British Rock Guitar Launch
Although I originally studied physics at university I have been a studio bass-player for most of my career. I started writing because I have always loved stories: they are at the centre of a musician’s life.
Necessarily in the course of composing, recording, producing, and touring more than a few stories have emerged and — although it has taken me a very long time — I have finally gathered them all together into one book: British Rock Guitar.
On many occasions – especially during a break on a recording session – the silly stories would start, often ending with shrieks of laughter (an important relief from the tension of extreme concentration).
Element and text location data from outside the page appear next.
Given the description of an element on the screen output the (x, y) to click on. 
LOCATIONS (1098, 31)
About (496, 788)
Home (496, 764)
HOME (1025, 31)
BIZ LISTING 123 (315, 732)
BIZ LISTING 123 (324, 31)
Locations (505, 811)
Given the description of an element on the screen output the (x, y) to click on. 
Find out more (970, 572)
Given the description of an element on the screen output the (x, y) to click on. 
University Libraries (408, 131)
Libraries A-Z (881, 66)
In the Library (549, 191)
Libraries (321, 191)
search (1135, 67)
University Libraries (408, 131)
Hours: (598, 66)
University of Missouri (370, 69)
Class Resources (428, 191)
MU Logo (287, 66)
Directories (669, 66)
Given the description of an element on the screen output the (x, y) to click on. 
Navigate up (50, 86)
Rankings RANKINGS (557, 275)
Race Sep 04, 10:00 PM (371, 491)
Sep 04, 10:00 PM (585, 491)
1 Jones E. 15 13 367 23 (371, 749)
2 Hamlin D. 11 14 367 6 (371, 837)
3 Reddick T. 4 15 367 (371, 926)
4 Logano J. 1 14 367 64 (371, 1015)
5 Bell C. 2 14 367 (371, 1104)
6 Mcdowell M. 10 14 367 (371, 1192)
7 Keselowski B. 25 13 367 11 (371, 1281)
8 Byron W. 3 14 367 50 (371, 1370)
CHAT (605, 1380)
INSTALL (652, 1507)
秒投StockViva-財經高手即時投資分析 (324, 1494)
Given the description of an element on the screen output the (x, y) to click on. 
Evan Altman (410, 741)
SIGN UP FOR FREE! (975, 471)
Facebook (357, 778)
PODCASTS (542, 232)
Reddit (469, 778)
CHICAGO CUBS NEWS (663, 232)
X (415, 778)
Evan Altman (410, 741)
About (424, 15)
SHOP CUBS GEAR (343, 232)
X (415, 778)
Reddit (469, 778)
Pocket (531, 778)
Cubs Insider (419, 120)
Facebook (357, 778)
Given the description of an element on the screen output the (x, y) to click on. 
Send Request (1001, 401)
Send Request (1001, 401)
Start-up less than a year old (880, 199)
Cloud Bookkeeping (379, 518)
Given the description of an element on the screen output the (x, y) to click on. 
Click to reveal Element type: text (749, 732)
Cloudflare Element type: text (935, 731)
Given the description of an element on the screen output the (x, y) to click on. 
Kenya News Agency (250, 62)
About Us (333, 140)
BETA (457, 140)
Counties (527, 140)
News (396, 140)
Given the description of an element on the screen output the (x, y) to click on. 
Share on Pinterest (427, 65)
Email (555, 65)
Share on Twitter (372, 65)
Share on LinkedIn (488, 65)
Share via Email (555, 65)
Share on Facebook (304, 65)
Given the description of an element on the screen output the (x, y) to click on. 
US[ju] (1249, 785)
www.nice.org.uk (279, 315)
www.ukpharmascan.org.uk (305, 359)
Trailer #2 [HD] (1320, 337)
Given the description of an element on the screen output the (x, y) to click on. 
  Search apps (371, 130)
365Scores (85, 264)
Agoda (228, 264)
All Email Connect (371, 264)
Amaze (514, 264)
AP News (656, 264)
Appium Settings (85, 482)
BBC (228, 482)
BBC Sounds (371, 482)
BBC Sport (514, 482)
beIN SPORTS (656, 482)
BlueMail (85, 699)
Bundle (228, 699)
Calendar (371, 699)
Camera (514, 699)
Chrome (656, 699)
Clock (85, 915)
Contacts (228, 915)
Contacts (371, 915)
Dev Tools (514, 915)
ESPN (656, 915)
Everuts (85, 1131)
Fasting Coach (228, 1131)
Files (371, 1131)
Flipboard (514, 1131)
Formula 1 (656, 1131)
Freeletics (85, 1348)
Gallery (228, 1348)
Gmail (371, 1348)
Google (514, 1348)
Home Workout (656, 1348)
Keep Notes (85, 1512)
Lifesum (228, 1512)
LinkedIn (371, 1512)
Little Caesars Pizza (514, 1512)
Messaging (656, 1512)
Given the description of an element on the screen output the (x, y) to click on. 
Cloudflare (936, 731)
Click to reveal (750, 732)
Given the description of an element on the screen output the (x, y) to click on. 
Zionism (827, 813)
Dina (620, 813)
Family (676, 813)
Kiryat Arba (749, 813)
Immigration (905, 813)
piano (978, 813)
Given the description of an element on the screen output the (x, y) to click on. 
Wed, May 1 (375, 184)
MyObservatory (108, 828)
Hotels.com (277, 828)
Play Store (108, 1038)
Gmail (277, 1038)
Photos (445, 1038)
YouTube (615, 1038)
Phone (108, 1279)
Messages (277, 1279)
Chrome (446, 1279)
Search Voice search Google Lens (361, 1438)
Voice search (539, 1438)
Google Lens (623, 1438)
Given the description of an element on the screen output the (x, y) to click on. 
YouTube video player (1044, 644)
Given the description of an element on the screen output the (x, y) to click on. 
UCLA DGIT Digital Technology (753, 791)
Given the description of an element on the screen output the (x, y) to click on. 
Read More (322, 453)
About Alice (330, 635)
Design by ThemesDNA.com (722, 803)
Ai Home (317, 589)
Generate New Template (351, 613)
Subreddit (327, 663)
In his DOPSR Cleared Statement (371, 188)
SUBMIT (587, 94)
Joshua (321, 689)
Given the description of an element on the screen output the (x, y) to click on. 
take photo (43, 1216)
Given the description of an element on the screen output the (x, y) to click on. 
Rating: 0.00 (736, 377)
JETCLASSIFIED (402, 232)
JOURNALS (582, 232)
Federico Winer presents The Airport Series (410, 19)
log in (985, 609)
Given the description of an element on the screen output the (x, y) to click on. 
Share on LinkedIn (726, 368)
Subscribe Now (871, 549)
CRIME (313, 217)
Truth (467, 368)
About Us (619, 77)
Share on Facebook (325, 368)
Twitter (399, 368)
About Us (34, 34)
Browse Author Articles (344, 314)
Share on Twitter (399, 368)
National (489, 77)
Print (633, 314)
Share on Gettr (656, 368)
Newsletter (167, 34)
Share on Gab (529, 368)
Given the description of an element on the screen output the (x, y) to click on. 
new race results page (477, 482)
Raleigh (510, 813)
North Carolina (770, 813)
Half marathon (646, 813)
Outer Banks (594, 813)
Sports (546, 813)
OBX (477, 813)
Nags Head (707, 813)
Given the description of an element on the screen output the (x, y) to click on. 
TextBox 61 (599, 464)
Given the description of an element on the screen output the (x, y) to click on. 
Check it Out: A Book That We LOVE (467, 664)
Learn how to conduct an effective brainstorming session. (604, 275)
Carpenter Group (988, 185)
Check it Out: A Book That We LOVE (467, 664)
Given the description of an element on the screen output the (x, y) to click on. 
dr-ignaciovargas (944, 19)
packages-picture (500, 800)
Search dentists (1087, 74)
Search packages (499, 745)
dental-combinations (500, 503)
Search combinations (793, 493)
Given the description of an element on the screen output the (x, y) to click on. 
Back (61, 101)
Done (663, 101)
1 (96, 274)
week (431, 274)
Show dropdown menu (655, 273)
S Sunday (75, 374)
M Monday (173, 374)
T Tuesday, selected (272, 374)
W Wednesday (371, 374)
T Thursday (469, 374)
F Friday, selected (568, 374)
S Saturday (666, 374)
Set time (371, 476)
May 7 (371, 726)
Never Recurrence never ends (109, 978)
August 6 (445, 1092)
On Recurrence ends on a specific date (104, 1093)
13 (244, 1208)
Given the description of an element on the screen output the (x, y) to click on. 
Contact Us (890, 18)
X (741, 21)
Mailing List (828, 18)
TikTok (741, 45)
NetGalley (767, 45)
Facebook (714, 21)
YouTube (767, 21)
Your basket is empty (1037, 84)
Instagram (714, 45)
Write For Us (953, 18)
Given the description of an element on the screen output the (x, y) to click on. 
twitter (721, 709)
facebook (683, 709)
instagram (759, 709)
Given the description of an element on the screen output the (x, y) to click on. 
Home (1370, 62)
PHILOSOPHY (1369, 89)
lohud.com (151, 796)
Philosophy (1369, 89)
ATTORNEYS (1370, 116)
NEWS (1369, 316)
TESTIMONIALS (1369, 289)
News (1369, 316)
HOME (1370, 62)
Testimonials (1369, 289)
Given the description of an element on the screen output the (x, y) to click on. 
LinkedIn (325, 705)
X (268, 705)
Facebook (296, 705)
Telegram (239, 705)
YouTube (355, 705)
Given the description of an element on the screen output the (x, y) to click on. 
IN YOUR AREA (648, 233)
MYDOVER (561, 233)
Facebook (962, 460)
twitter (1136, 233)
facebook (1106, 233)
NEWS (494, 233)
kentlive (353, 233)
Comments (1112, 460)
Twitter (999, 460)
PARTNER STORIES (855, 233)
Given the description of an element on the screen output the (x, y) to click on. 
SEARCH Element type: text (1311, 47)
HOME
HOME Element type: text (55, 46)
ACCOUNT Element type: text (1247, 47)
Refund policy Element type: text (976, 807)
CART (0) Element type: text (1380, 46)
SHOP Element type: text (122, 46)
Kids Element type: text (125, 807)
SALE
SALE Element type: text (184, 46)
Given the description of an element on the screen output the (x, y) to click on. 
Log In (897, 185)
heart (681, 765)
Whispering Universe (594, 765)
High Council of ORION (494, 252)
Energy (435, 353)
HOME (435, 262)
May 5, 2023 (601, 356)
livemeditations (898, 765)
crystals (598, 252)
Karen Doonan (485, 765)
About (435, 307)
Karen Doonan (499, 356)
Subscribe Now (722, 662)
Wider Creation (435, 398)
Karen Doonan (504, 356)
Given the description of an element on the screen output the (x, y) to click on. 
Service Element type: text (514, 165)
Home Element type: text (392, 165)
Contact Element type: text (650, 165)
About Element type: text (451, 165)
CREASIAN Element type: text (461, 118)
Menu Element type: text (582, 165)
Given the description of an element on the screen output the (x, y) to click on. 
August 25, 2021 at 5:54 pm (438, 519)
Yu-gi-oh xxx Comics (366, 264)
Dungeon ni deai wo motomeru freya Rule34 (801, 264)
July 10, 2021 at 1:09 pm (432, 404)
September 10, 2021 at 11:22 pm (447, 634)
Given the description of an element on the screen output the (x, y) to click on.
It took about twenty years to gather all of the information, and a further two years to collate and write it
My book — which was published in September 2011 — is a meticulously researched history. Its strength is that it is an insider’s perspective: no journalist could have written it in such detail. The concept of the book was entirely my idea, and it developed simply from countless conversations with my musician friends. And as far as I know, no one else has recorded this period — certainly not the very early days and the session scene — in such intimate detail. Importantly this was based on first-hand conversations: Google had yet to be invented.
We had a terrific launch party at Dingwalls in Camden. It was a wonderful evening, and I was thrilled by the number of old chums who turned up to support — Brian Bennett, Bruce Welch, Bill Wyman, Colin Green, Paul Jones, Ray Russell, Tom McGuinness, Chas McDevitt, Frank Allen, Alan Hawkshaw, Linda Hoyle, and many more. I had to give a speech in front of that lot and it was this that started me off doing illustrated ‘talks’ ( see talks page ) - partly to promote the book, and partly because I love telling stories (and musicians are very creative and funny people).
Steve Blacknell was the MC for the evening and the Rapiers — UK’s best Shadows style band — performed a perfect set of instrumentals.